** WHAT TO WORK ON **
With the records as your source, report how many lines contain "click". Add no other words.

** Stored data **
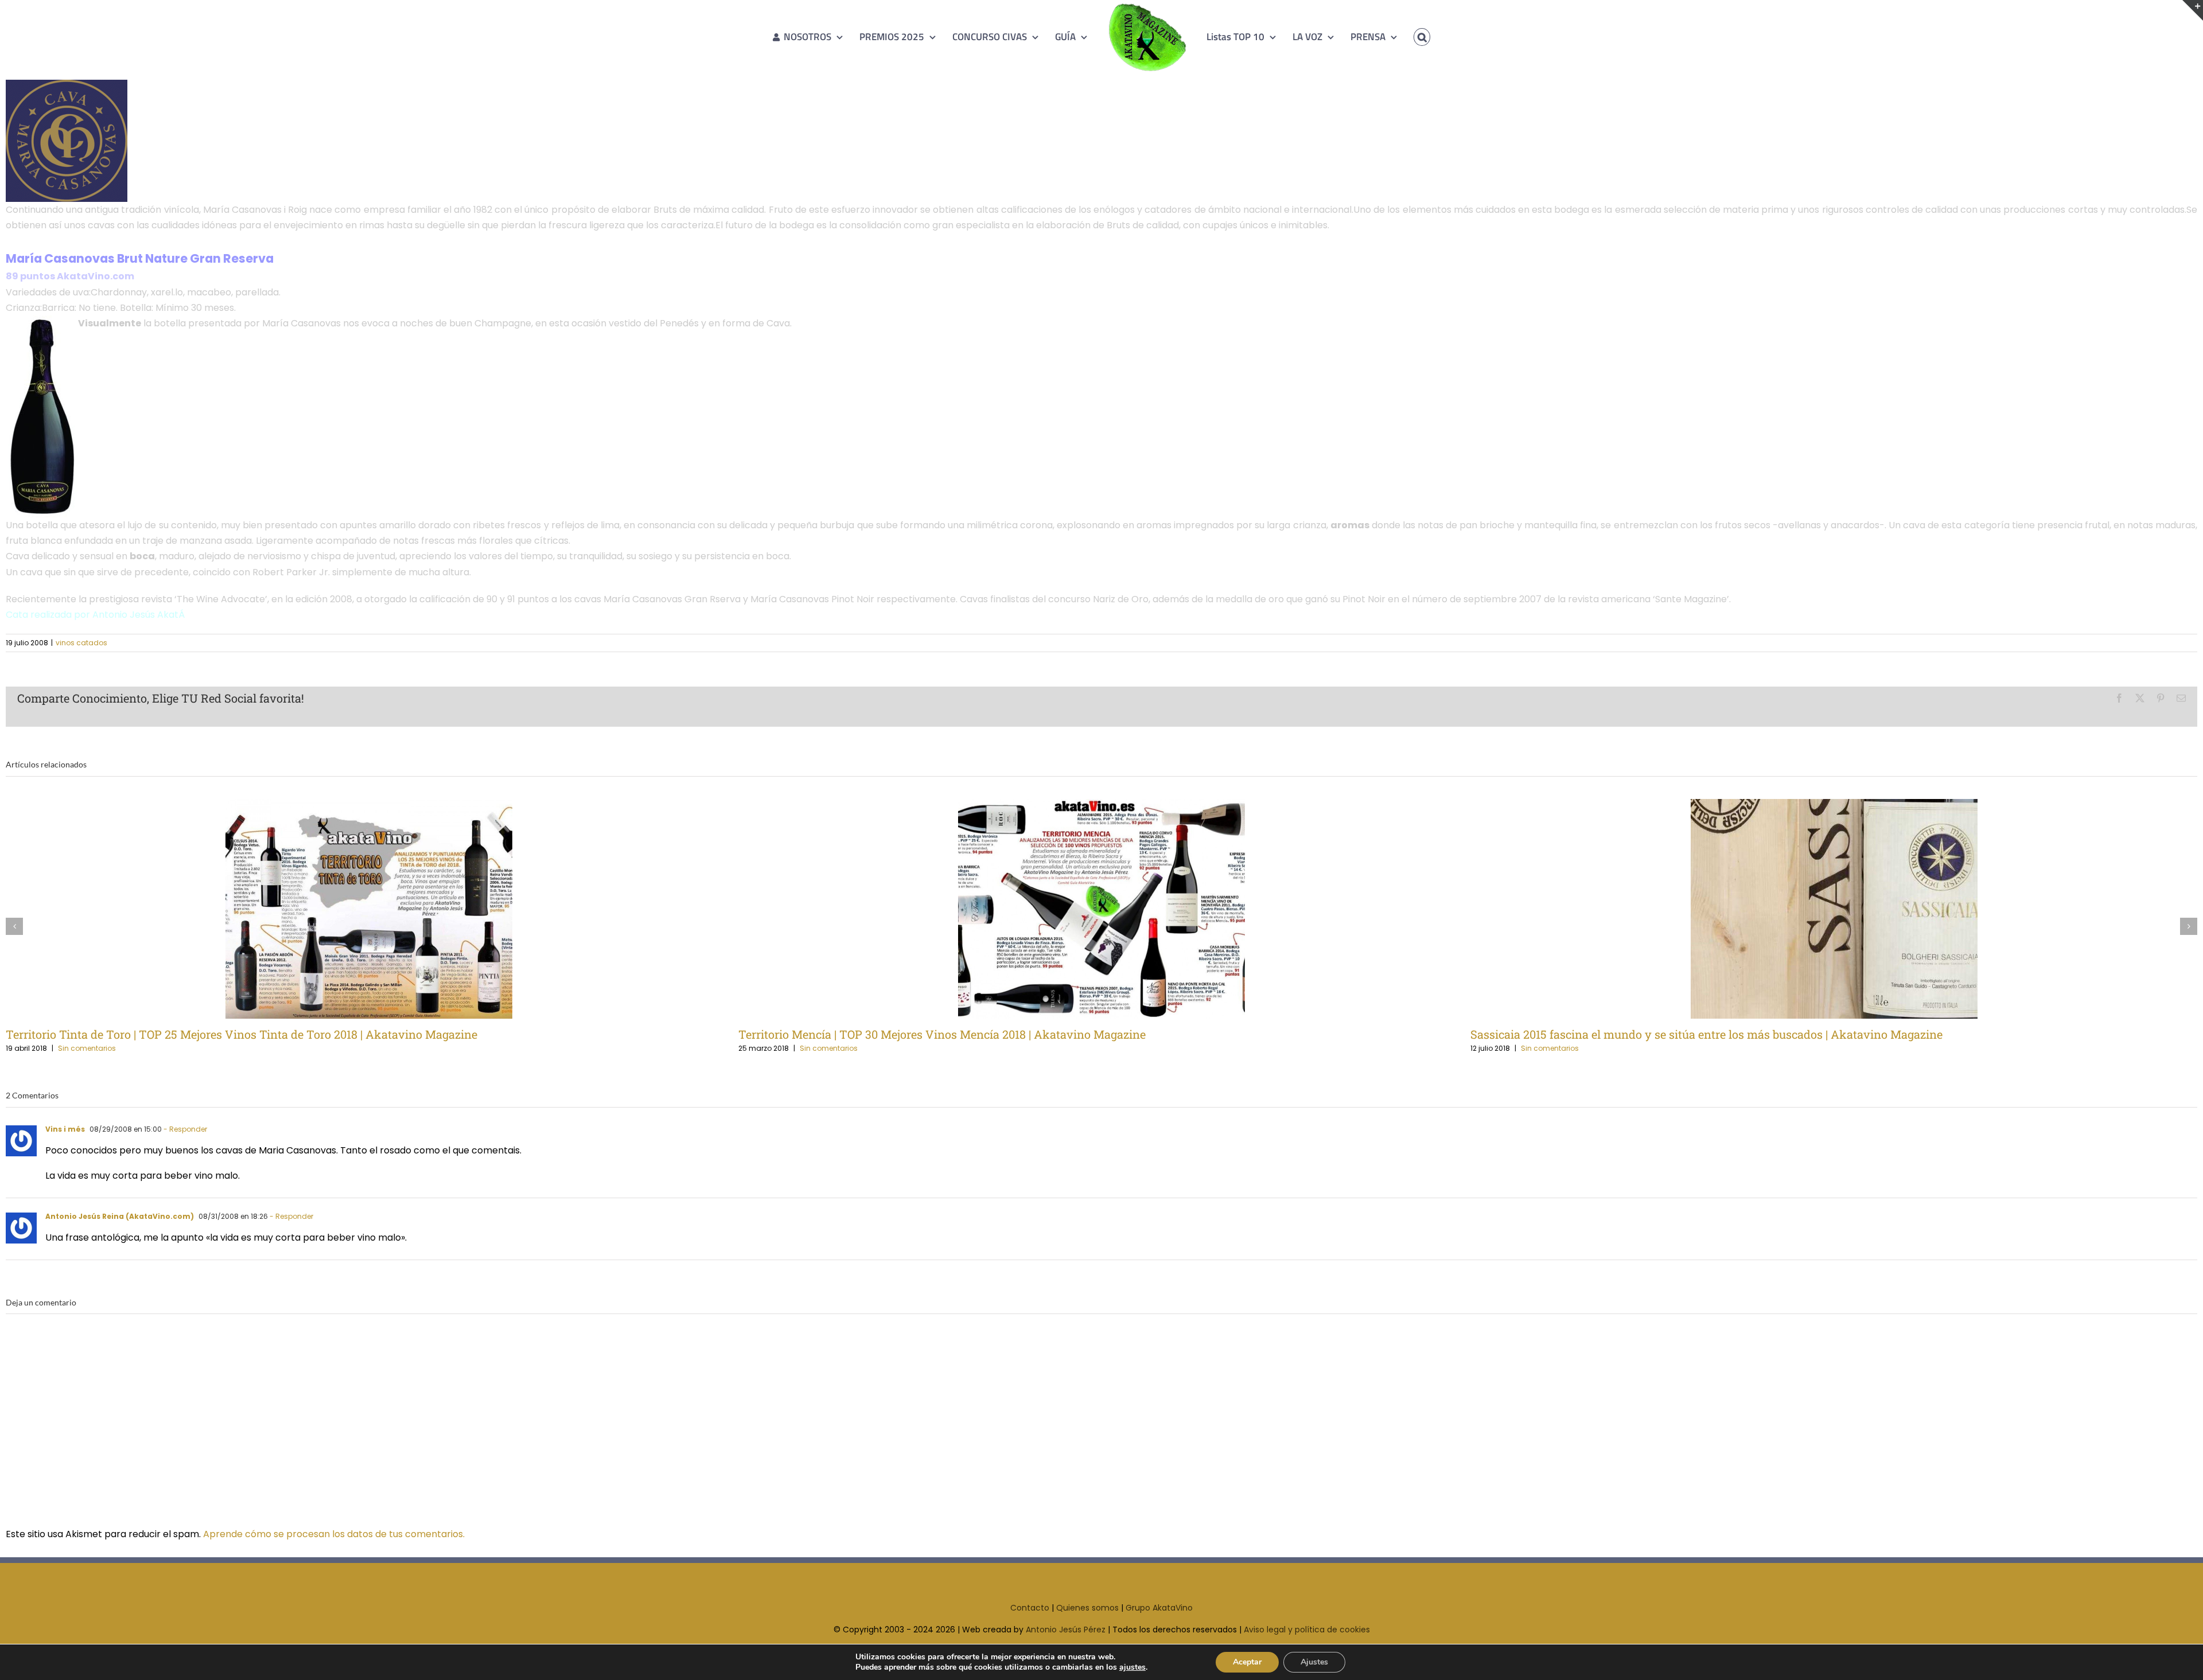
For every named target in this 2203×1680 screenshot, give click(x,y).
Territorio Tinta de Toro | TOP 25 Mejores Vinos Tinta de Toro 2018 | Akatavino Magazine (350, 909)
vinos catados (81, 643)
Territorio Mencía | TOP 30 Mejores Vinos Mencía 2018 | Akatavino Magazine (1083, 909)
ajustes (1132, 1667)
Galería (388, 909)
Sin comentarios (87, 1048)
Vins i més (65, 1129)
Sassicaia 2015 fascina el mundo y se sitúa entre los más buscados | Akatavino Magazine (1815, 909)
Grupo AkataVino (1159, 1607)
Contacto (1029, 1607)
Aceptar (1247, 1661)
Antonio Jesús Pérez (1066, 1629)
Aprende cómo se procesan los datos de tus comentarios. (334, 1534)
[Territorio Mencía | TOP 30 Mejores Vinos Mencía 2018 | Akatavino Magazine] (1101, 909)
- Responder (185, 1129)
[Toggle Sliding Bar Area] (2192, 10)
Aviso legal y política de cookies (1307, 1629)
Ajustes (1314, 1661)
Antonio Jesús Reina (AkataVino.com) (119, 1216)
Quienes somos (1087, 1607)
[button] (1405, 36)
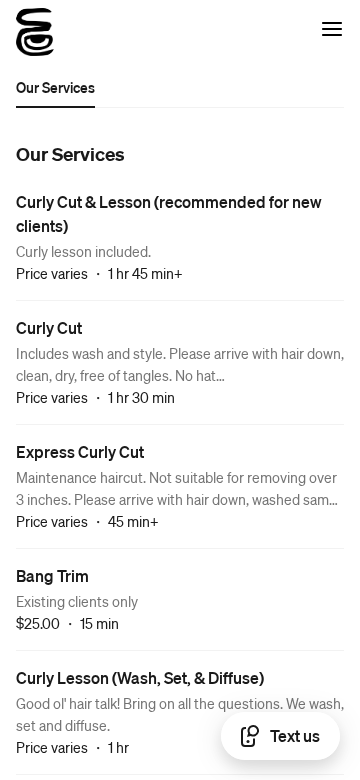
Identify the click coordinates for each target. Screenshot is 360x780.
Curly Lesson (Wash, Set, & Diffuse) (140, 677)
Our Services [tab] (55, 87)
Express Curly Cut (80, 451)
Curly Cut (49, 327)
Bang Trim (52, 575)
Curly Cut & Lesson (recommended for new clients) (169, 213)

** ANSWER TO THE PROBLEM **
2